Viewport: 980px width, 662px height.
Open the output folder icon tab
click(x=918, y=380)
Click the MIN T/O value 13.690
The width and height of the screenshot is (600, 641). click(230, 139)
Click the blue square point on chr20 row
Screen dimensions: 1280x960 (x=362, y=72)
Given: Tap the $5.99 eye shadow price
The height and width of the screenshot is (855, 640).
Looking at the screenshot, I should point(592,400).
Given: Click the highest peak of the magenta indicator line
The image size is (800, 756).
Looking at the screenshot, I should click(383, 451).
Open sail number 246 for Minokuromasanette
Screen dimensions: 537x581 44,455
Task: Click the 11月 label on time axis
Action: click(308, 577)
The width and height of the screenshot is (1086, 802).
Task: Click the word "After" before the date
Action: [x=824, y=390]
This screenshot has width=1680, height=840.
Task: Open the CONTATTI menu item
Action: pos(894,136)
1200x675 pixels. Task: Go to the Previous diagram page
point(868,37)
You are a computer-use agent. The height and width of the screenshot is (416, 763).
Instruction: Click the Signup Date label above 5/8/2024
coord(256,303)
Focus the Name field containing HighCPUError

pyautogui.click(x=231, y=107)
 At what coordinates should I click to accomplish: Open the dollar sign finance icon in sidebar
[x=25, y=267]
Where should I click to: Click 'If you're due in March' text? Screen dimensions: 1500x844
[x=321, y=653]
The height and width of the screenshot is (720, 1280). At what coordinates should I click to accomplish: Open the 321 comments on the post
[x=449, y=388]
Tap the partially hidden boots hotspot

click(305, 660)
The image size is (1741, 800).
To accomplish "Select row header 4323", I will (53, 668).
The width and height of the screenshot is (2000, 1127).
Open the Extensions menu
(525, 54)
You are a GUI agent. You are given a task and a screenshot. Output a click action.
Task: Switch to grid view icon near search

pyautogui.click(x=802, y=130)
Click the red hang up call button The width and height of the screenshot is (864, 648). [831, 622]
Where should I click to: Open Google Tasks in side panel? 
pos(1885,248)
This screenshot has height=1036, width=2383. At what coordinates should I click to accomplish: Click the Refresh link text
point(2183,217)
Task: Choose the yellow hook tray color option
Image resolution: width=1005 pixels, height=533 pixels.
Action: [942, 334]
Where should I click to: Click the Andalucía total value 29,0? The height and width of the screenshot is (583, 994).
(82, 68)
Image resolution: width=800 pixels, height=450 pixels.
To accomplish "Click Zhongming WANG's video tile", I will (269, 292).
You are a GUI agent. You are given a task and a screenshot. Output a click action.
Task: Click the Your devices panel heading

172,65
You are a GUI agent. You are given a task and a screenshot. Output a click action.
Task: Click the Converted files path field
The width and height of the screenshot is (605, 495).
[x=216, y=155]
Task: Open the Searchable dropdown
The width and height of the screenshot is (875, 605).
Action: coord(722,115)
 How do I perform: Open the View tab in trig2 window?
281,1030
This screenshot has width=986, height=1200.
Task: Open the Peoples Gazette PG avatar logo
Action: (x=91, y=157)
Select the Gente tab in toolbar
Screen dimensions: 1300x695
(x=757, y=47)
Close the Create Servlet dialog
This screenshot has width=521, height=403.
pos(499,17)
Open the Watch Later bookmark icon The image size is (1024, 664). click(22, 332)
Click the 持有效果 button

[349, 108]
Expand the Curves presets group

EXERCISE DESCRIPTION: If a line in the entries above includes "will", count it; report the total alone.

SOLUTION TO THIS EXERCISE: 2